## DATASET ROWS
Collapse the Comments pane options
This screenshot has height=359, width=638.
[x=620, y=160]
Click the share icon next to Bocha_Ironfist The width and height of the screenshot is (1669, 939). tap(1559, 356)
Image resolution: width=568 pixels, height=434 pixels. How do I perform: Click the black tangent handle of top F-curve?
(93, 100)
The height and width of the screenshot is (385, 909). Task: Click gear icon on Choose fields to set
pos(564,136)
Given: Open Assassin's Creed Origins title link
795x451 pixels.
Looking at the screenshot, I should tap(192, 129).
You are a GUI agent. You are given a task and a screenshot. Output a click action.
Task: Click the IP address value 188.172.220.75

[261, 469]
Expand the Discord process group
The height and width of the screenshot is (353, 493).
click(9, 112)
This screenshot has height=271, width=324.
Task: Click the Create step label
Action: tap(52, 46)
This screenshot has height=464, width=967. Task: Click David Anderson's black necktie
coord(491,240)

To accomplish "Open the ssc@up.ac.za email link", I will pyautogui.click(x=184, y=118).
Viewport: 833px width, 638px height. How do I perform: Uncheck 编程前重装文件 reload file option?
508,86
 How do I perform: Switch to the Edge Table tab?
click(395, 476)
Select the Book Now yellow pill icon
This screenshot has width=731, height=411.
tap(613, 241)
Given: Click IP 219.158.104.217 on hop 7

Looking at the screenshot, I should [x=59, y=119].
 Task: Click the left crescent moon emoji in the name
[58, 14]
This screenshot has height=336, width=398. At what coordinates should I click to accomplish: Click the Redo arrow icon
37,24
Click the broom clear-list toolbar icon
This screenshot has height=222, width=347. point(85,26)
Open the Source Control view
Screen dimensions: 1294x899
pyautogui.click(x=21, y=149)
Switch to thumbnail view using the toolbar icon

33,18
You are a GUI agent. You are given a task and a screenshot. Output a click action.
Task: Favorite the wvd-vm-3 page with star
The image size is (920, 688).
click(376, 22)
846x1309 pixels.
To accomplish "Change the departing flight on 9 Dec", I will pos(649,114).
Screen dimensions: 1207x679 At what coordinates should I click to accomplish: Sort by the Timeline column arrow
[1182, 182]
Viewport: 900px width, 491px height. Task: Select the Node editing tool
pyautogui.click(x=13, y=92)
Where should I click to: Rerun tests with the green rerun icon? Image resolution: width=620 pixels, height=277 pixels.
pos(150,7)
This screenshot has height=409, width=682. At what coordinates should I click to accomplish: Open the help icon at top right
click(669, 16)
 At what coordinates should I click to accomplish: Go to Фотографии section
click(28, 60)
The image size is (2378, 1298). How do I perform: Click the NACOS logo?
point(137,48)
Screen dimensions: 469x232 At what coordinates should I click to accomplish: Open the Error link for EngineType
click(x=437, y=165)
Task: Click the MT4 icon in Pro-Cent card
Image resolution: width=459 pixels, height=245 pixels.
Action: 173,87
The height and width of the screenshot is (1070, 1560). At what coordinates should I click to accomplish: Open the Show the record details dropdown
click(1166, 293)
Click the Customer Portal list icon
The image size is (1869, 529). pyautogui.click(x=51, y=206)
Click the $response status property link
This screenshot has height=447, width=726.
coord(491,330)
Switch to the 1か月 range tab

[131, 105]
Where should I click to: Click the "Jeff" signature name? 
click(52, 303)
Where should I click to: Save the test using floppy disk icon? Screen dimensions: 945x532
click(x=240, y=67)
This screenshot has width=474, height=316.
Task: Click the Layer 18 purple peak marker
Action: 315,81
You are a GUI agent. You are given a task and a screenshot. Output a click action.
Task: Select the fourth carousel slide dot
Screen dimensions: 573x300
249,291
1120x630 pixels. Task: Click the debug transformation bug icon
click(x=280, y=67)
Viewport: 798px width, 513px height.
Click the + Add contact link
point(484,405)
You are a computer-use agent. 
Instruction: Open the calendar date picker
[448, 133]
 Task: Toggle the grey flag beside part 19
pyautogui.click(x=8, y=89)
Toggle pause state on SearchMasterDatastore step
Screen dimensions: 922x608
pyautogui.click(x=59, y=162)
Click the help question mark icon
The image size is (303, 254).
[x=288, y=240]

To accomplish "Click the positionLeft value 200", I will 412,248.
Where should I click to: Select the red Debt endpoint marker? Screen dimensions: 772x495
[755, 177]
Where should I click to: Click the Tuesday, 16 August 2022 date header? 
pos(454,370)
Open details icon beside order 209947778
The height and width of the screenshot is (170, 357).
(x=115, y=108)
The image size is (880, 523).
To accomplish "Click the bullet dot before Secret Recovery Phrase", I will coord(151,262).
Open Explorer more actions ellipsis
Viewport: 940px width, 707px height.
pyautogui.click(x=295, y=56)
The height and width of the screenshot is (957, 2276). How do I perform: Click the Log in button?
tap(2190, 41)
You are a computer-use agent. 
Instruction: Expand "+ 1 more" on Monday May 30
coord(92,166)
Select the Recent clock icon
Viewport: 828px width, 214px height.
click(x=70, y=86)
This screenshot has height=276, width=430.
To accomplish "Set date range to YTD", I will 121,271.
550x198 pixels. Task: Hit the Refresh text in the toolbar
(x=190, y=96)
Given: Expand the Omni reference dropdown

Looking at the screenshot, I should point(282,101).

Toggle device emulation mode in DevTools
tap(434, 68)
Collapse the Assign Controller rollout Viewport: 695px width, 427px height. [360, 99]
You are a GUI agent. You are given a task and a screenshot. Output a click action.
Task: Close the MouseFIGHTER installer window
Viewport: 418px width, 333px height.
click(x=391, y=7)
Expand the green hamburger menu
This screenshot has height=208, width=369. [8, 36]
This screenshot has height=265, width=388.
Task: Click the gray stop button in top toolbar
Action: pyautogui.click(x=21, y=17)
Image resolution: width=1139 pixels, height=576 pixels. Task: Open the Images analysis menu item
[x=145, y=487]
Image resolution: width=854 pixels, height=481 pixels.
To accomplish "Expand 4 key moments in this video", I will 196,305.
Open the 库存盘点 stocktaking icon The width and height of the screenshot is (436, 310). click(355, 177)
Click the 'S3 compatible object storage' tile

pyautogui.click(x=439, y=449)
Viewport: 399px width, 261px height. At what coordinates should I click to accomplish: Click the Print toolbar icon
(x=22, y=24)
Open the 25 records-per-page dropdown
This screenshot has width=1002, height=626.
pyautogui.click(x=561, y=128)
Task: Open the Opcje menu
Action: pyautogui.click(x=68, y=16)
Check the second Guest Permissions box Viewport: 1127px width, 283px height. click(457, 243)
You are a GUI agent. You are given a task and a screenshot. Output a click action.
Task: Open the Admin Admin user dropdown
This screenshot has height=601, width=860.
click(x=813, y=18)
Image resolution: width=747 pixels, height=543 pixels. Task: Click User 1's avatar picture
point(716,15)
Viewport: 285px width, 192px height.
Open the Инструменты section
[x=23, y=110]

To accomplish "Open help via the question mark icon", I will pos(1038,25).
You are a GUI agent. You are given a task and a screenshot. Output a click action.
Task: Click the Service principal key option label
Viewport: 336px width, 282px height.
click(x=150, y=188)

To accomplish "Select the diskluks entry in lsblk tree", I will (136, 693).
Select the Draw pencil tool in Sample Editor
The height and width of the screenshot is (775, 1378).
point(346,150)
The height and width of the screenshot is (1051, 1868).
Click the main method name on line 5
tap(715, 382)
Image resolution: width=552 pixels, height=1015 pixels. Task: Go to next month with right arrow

## WHAT THE EXERCISE ASKS
Copy out every one of the records above, line for line, with no changes.

## SOLUTION TO THE PROBLEM
Collapse the Comments pane options
This screenshot has height=359, width=638.
[x=620, y=160]
Click the share icon next to Bocha_Ironfist The width and height of the screenshot is (1669, 939). tap(1559, 356)
Image resolution: width=568 pixels, height=434 pixels. How do I perform: Click the black tangent handle of top F-curve?
(93, 100)
The height and width of the screenshot is (385, 909). Task: Click gear icon on Choose fields to set
pos(564,136)
Given: Open Assassin's Creed Origins title link
795x451 pixels.
Looking at the screenshot, I should tap(192, 129).
You are a GUI agent. You are given a task and a screenshot. Output a click action.
Task: Click the IP address value 188.172.220.75

[261, 469]
Expand the Discord process group
The height and width of the screenshot is (353, 493).
click(9, 112)
This screenshot has height=271, width=324.
Task: Click the Create step label
Action: tap(52, 46)
This screenshot has height=464, width=967. Task: Click David Anderson's black necktie
coord(491,240)

To accomplish "Open the ssc@up.ac.za email link", I will pyautogui.click(x=184, y=118).
Viewport: 833px width, 638px height. How do I perform: Uncheck 编程前重装文件 reload file option?
508,86
 How do I perform: Switch to the Edge Table tab?
click(395, 476)
Select the Book Now yellow pill icon
This screenshot has width=731, height=411.
tap(613, 241)
Given: Click IP 219.158.104.217 on hop 7

Looking at the screenshot, I should [x=59, y=119].
 Task: Click the left crescent moon emoji in the name
[58, 14]
This screenshot has height=336, width=398. At what coordinates should I click to accomplish: Click the Redo arrow icon
37,24
Click the broom clear-list toolbar icon
This screenshot has height=222, width=347. point(85,26)
Open the Source Control view
Screen dimensions: 1294x899
pyautogui.click(x=21, y=149)
Switch to thumbnail view using the toolbar icon

33,18
You are a GUI agent. You are given a task and a screenshot. Output a click action.
Task: Favorite the wvd-vm-3 page with star
The image size is (920, 688).
click(376, 22)
846x1309 pixels.
To accomplish "Change the departing flight on 9 Dec", I will pos(649,114).
Screen dimensions: 1207x679 At what coordinates should I click to accomplish: Sort by the Timeline column arrow
[1182, 182]
Viewport: 900px width, 491px height. Task: Select the Node editing tool
pyautogui.click(x=13, y=92)
Where should I click to: Rerun tests with the green rerun icon? Image resolution: width=620 pixels, height=277 pixels.
pos(150,7)
This screenshot has height=409, width=682. At what coordinates should I click to accomplish: Open the help icon at top right
click(669, 16)
 At what coordinates should I click to accomplish: Go to Фотографии section
click(28, 60)
The image size is (2378, 1298). How do I perform: Click the NACOS logo?
point(137,48)
Screen dimensions: 469x232 At what coordinates should I click to accomplish: Open the Error link for EngineType
click(x=437, y=165)
Task: Click the MT4 icon in Pro-Cent card
Image resolution: width=459 pixels, height=245 pixels.
Action: 173,87
The height and width of the screenshot is (1070, 1560). At what coordinates should I click to accomplish: Open the Show the record details dropdown
click(1166, 293)
Click the Customer Portal list icon
The image size is (1869, 529). pyautogui.click(x=51, y=206)
Click the $response status property link
This screenshot has height=447, width=726.
coord(491,330)
Switch to the 1か月 range tab

[131, 105]
Where should I click to: Click the "Jeff" signature name? 
click(52, 303)
Where should I click to: Save the test using floppy disk icon? Screen dimensions: 945x532
click(x=240, y=67)
This screenshot has width=474, height=316.
Task: Click the Layer 18 purple peak marker
Action: 315,81
You are a GUI agent. You are given a task and a screenshot. Output a click action.
Task: Select the fourth carousel slide dot
Screen dimensions: 573x300
249,291
1120x630 pixels. Task: Click the debug transformation bug icon
click(x=280, y=67)
Viewport: 798px width, 513px height.
Click the + Add contact link
point(484,405)
You are a computer-use agent. 
Instruction: Open the calendar date picker
[448, 133]
 Task: Toggle the grey flag beside part 19
pyautogui.click(x=8, y=89)
Toggle pause state on SearchMasterDatastore step
Screen dimensions: 922x608
pyautogui.click(x=59, y=162)
Click the help question mark icon
The image size is (303, 254).
[x=288, y=240]

To accomplish "Click the positionLeft value 200", I will 412,248.
Where should I click to: Select the red Debt endpoint marker? Screen dimensions: 772x495
[755, 177]
Where should I click to: Click the Tuesday, 16 August 2022 date header? 
pos(454,370)
Open details icon beside order 209947778
The height and width of the screenshot is (170, 357).
(x=115, y=108)
The image size is (880, 523).
To accomplish "Click the bullet dot before Secret Recovery Phrase", I will coord(151,262).
Open Explorer more actions ellipsis
Viewport: 940px width, 707px height.
pyautogui.click(x=295, y=56)
The height and width of the screenshot is (957, 2276). How do I perform: Click the Log in button?
tap(2190, 41)
You are a computer-use agent. 
Instruction: Expand "+ 1 more" on Monday May 30
coord(92,166)
Select the Recent clock icon
Viewport: 828px width, 214px height.
click(x=70, y=86)
This screenshot has height=276, width=430.
To accomplish "Set date range to YTD", I will 121,271.
550x198 pixels. Task: Hit the Refresh text in the toolbar
(x=190, y=96)
Given: Expand the Omni reference dropdown

Looking at the screenshot, I should point(282,101).

Toggle device emulation mode in DevTools
tap(434, 68)
Collapse the Assign Controller rollout Viewport: 695px width, 427px height. [360, 99]
You are a GUI agent. You are given a task and a screenshot. Output a click action.
Task: Close the MouseFIGHTER installer window
Viewport: 418px width, 333px height.
click(x=391, y=7)
Expand the green hamburger menu
This screenshot has height=208, width=369. [8, 36]
This screenshot has height=265, width=388.
Task: Click the gray stop button in top toolbar
Action: pyautogui.click(x=21, y=17)
Image resolution: width=1139 pixels, height=576 pixels. Task: Open the Images analysis menu item
[x=145, y=487]
Image resolution: width=854 pixels, height=481 pixels.
To accomplish "Expand 4 key moments in this video", I will 196,305.
Open the 库存盘点 stocktaking icon The width and height of the screenshot is (436, 310). click(355, 177)
Click the 'S3 compatible object storage' tile

pyautogui.click(x=439, y=449)
Viewport: 399px width, 261px height. At what coordinates should I click to accomplish: Click the Print toolbar icon
(x=22, y=24)
Open the 25 records-per-page dropdown
This screenshot has width=1002, height=626.
pyautogui.click(x=561, y=128)
Task: Open the Opcje menu
Action: pyautogui.click(x=68, y=16)
Check the second Guest Permissions box Viewport: 1127px width, 283px height. click(457, 243)
You are a GUI agent. You are given a task and a screenshot. Output a click action.
Task: Open the Admin Admin user dropdown
This screenshot has height=601, width=860.
click(x=813, y=18)
Image resolution: width=747 pixels, height=543 pixels. Task: Click User 1's avatar picture
point(716,15)
Viewport: 285px width, 192px height.
Open the Инструменты section
[x=23, y=110]

To accomplish "Open help via the question mark icon", I will pos(1038,25).
You are a GUI agent. You are given a task and a screenshot. Output a click action.
Task: Click the Service principal key option label
Viewport: 336px width, 282px height.
click(x=150, y=188)

To accomplish "Select the diskluks entry in lsblk tree", I will (136, 693).
Select the Draw pencil tool in Sample Editor
The height and width of the screenshot is (775, 1378).
point(346,150)
The height and width of the screenshot is (1051, 1868).
Click the main method name on line 5
tap(715, 382)
Image resolution: width=552 pixels, height=1015 pixels. Task: Go to next month with right arrow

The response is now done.